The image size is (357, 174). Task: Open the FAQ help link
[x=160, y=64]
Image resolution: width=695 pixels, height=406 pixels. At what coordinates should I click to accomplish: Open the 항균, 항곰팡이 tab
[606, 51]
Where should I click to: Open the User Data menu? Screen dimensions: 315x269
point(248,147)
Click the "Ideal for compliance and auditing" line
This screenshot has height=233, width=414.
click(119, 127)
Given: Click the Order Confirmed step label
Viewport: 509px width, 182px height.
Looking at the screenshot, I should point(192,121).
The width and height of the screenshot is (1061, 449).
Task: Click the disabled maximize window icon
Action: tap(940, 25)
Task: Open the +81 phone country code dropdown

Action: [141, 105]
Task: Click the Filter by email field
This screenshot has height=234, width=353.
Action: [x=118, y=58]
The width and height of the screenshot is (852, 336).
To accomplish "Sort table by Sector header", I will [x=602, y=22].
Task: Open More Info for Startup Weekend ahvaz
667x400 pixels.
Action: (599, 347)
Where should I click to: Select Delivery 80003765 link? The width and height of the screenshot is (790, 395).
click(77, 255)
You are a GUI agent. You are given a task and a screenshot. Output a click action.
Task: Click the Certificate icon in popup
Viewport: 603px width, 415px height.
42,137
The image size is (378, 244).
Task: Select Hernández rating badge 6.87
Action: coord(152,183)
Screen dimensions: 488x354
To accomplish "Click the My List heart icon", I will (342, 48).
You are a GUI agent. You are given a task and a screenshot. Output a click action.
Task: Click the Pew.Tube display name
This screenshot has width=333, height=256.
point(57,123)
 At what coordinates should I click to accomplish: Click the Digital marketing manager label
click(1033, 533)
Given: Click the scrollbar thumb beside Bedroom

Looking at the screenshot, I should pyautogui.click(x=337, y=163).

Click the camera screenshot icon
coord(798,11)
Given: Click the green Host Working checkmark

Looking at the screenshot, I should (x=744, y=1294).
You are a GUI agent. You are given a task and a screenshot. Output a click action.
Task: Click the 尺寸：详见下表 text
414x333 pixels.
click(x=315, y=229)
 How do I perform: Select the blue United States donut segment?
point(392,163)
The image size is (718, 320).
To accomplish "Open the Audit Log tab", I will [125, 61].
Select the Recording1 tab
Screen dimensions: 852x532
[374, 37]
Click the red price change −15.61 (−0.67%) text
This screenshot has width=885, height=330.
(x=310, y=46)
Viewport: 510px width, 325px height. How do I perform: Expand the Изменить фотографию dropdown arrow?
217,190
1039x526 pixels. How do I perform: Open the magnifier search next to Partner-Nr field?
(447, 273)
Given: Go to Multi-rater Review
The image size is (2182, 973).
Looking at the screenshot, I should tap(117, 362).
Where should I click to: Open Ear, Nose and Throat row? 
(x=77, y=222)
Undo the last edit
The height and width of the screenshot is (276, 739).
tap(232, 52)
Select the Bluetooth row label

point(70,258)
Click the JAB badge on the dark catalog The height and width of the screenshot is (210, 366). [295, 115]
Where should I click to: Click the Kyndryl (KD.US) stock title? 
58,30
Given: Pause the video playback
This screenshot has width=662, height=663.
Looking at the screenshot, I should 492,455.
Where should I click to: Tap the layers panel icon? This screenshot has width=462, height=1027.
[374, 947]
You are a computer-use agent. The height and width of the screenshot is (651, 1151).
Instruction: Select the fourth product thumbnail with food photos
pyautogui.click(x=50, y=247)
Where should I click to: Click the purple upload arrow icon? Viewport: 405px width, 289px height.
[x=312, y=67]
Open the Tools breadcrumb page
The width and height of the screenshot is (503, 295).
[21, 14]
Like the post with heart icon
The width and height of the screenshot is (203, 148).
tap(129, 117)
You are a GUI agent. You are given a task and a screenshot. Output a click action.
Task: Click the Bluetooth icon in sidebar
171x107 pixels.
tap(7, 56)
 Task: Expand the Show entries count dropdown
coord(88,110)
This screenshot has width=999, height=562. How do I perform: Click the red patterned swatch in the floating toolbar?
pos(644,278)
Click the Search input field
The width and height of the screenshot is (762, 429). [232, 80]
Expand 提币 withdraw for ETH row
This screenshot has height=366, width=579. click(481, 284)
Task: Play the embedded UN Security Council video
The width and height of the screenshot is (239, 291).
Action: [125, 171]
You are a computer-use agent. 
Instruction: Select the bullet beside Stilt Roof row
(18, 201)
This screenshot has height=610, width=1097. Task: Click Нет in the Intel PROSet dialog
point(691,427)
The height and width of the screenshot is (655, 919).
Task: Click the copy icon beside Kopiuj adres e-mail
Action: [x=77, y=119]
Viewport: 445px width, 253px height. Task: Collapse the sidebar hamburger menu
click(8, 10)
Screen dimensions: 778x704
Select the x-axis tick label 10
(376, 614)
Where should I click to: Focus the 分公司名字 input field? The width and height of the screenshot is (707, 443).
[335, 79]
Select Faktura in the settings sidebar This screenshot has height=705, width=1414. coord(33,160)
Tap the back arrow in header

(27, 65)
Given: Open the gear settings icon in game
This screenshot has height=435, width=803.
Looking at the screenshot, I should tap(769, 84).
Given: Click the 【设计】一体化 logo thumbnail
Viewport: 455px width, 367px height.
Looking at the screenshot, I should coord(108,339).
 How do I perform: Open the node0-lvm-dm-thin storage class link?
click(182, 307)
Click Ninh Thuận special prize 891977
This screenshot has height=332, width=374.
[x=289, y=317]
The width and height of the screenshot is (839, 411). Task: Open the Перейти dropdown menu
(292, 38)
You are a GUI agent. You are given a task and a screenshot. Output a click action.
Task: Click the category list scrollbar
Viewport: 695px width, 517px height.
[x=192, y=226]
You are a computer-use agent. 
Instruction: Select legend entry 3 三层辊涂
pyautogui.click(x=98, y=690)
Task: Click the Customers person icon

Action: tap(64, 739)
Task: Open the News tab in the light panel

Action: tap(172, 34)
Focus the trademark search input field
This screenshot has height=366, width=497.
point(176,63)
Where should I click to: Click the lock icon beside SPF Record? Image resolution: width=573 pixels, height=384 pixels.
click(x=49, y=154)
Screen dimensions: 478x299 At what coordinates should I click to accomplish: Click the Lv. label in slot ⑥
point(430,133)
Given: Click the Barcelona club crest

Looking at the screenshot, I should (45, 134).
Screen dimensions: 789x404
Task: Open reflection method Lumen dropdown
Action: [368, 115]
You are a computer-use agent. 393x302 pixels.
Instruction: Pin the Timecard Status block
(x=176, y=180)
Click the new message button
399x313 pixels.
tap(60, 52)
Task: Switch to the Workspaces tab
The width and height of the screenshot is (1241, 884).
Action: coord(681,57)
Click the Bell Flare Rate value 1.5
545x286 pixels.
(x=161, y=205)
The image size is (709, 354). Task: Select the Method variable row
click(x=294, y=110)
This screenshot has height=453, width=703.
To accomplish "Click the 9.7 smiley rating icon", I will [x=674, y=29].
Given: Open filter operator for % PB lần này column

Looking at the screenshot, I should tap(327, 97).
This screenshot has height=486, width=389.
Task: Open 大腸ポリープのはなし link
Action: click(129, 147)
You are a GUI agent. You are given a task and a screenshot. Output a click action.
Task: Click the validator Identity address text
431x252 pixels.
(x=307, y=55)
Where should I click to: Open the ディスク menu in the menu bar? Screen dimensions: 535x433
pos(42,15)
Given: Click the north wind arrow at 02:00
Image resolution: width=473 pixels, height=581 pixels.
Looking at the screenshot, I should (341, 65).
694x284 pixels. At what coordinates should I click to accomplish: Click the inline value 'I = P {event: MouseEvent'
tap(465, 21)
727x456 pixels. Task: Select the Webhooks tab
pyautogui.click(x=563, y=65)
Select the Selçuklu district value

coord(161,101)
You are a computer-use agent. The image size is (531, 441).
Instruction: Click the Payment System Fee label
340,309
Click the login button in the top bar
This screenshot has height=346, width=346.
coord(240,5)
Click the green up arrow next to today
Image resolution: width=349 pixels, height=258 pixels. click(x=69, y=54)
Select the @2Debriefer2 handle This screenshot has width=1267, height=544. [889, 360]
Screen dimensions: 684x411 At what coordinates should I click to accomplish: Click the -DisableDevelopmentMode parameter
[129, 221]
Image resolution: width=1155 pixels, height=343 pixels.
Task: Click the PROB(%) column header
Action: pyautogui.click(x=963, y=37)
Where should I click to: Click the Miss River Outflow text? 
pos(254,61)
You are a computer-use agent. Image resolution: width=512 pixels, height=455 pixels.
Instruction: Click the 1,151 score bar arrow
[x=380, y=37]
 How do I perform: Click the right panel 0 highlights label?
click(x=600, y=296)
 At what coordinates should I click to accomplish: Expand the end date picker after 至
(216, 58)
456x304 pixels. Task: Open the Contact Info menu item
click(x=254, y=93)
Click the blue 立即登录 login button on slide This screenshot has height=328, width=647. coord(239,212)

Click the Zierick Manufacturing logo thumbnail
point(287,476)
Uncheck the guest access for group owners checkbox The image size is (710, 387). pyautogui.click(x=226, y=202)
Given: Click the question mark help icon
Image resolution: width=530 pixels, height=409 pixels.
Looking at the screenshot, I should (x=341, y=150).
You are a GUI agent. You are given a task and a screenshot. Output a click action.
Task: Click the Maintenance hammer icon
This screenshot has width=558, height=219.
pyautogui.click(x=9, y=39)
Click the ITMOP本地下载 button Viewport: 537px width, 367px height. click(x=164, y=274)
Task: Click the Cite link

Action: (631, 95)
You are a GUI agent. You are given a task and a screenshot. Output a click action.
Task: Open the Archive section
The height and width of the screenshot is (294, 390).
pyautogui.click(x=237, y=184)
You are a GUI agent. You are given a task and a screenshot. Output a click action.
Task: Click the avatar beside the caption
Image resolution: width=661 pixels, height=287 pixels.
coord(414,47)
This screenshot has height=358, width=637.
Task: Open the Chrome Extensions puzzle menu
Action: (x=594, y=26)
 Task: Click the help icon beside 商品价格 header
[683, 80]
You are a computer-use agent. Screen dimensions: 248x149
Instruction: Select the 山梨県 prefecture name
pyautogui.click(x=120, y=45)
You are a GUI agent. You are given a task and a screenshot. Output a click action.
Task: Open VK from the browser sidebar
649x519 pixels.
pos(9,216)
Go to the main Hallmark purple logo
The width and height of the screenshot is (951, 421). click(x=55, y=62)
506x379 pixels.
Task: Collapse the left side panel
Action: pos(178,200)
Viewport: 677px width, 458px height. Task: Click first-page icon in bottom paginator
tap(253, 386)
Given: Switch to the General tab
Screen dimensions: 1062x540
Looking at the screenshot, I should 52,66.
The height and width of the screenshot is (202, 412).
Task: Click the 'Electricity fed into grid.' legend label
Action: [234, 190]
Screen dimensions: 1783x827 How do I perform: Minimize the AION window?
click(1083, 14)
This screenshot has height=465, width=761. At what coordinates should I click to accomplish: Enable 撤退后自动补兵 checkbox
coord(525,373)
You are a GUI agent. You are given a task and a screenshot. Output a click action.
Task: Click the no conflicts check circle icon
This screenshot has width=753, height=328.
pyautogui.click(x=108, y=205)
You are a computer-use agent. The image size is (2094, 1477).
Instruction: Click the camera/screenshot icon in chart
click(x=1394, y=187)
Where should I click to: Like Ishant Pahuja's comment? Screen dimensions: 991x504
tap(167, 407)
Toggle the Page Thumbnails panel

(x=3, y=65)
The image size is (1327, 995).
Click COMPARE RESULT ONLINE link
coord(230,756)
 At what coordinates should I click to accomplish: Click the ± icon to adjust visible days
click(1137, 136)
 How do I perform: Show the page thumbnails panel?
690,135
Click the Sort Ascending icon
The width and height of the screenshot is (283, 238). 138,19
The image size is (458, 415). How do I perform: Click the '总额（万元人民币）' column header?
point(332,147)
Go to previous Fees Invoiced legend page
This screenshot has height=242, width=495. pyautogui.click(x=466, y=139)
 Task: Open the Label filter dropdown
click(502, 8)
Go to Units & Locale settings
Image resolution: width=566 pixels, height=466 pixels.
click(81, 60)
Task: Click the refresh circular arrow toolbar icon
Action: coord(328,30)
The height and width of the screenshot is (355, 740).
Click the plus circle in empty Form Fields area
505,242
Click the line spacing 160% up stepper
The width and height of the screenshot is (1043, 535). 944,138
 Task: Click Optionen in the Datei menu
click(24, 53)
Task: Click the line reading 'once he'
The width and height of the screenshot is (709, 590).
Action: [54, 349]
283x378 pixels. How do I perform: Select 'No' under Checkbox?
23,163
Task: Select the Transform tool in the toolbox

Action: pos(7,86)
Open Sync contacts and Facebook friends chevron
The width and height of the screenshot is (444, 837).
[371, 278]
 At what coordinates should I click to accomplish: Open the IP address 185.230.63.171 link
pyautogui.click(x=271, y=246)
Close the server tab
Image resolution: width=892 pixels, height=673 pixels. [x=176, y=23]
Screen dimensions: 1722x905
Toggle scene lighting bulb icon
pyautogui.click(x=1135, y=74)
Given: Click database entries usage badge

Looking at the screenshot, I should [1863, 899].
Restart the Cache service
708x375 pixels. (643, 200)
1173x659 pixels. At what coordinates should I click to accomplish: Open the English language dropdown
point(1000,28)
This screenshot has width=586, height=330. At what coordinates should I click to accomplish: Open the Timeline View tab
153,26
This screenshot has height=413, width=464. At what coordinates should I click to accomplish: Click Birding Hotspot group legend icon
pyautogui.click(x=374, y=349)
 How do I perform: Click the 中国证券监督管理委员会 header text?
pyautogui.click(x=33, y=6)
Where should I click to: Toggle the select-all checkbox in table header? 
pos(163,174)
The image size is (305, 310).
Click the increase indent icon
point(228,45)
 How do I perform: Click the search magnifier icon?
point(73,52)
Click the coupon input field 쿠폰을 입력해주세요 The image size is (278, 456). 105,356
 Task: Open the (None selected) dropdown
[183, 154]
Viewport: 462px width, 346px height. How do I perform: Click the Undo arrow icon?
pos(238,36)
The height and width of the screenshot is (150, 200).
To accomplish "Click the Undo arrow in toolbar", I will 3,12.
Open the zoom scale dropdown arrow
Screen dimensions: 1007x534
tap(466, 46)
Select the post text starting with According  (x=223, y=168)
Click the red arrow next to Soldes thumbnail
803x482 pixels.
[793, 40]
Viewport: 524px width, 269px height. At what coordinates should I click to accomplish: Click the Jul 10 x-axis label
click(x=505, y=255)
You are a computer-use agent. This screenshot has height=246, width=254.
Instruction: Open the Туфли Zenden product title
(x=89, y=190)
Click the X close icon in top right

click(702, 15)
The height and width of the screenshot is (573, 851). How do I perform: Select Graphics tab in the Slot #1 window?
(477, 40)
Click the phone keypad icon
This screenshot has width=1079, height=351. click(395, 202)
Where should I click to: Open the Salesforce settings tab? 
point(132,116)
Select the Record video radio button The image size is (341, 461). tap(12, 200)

· · · · ·

§ **WHAT THIS TASK INVOLVES**
All lines above that contain the word "login" are to be copied.

§ **WRITTEN ANSWER**
Click the login button in the top bar
Click the blue 立即登录 login button on slide This screenshot has height=328, width=647. coord(239,212)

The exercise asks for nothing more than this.